Bundled up in coats protecting them from the still-cold spring, the volunteers – young and old, from Queens and throughout the city – spread out across the beach at Jamaica Bay Sunday afternoon, picking up items scattered across the sand that, to those who left them there as religious offerings, represented beauty and prosperity and renewal. Once lovingly handled by worshipers on the South Queens coastline, colorful statues of such Hindu gods and goddesses as Vishnu, Lakshmi, and Ganesha line the sand in a less perfect form than they once were – their plastic shoulders chipped, their painted facades water-worn.

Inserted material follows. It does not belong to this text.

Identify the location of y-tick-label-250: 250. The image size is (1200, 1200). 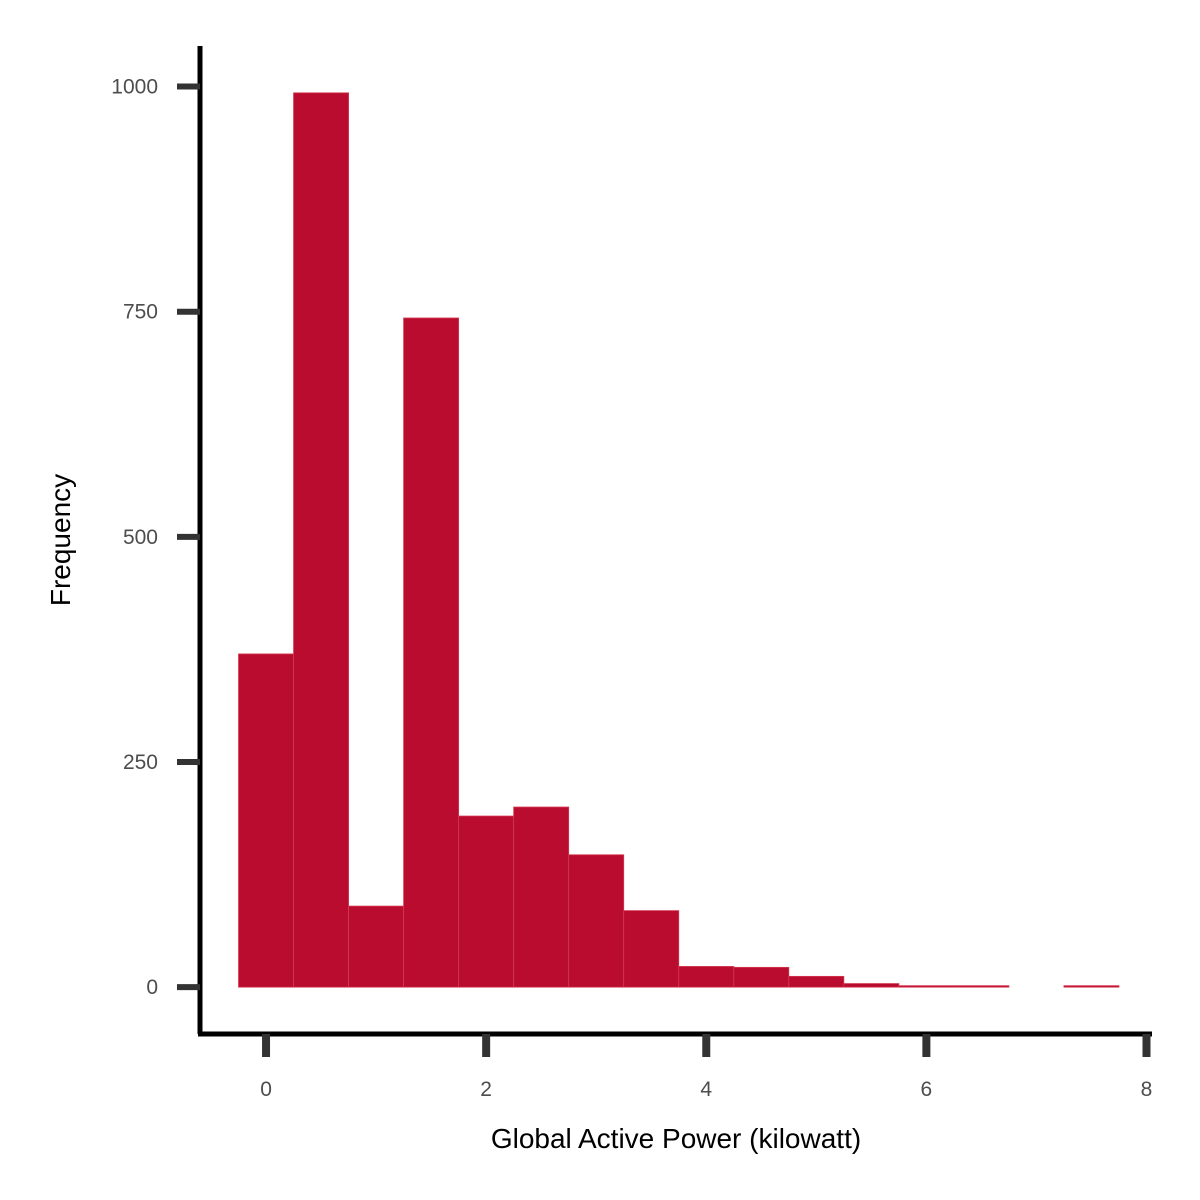
(140, 762).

Spending a couple hours on the shore where many Hindus – especially those from nearby Richmond Hill, Ozone Park, and South Park – go to
pray, the volunteers comb the beach for items that worshipers take to Jamaica Bay because it has become an adoptive Ganges River – India’s waterway that is perceived as sacred and where people will take religious items to be blessed. But, because Jamaica Bay has become such a draw, the coastline has also become increasingly littered with religious items that were put in the water but wash back onto the shore, alarming area park workers and environmentalists who worry what the non-biodegradable goods are doing to an ecosystem home to many species of wildlife.

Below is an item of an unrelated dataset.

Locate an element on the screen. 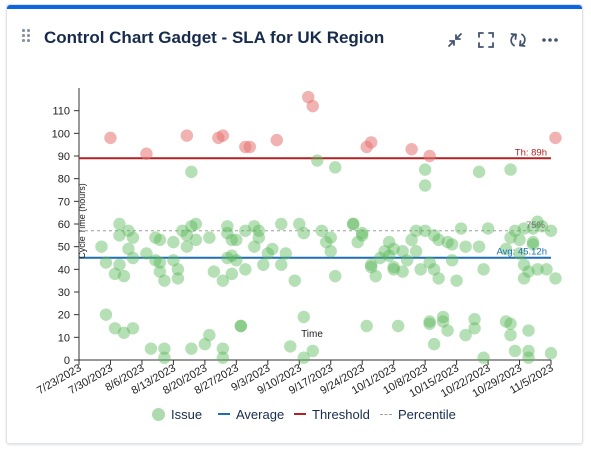  minimize-icon is located at coordinates (455, 40).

“We like to put offerings in the water, but, when this practice began in the olden days, those offerings were biodegradable – flowers and fruits; it wasn’t the styrofoam and bottles of today,” said Sunita Viswanath, a co-founder of the all-volunteer group called Sadhana: Coalition of Progressive Hindus.
That is why Viswanath and the group’s two other co-founders, Aminta Kilawan and Rohan Narine, launched, along with the U.S. National Park Service, a monthly cleanup program, which began Sunday, at Jamaica Bay. Known as “Project Prithvi,” the initiative continues the work that others in the Hindu community have done to pick up the religious items from the shoreline. Additionally, as part of Sadhana’s work, the co-founders said they are going to different Hindu temples to speak to religious leaders and worshipers about the importance of respecting the environment – a message they said has been well received because it is so core to the beliefs of Hinduism.
“When we show community members the damaged, broken idols that we have collected at the beach, that really gets a reaction,” Viswanath said. “They stop in their tracks and say, ‘Wow, we shouldn’t be doing that.’”
Kilawan, whose parents migrated to Queens from Guyana in the 1980s and who grew up in South Ozone Park and Ozone Park, noted that while it can be daunting to institute such major change in the way people worship – it is possible, especially when those who are worshipping do not feel as though they are being attacked for their religious beliefs.
“It’s definitely difficult,” Kilawan said. “It’s something that’s close to people’s hearts. Change is hard in any way. Throwing a sari in the garbage, or throwing something that a person believes is sacred, into the garbage, they may perceive that as sacrilegious.”
Still, the Sadhana co-founders said, people are receptive to the call for respecting the environment – and Kilawan said they are speaking to people about changing the way they leave the items. So, for example, instead of leaving a sari in the water, Kilawan said people could collect the saris and give them to an organization that will distribute them among the less fortunate.
“The hardest part is trying to maintain tradition while still realizing that putting offerings into the water that aren’t biodegradable is antithetical to what it means to be Hindu,” Kilawan said.
The cleanups will be held the first Saturday of every month from 1 p.m. to 4 p.m. by the Joseph P. Addabbo Memorial Bridge in Jamaica Bay.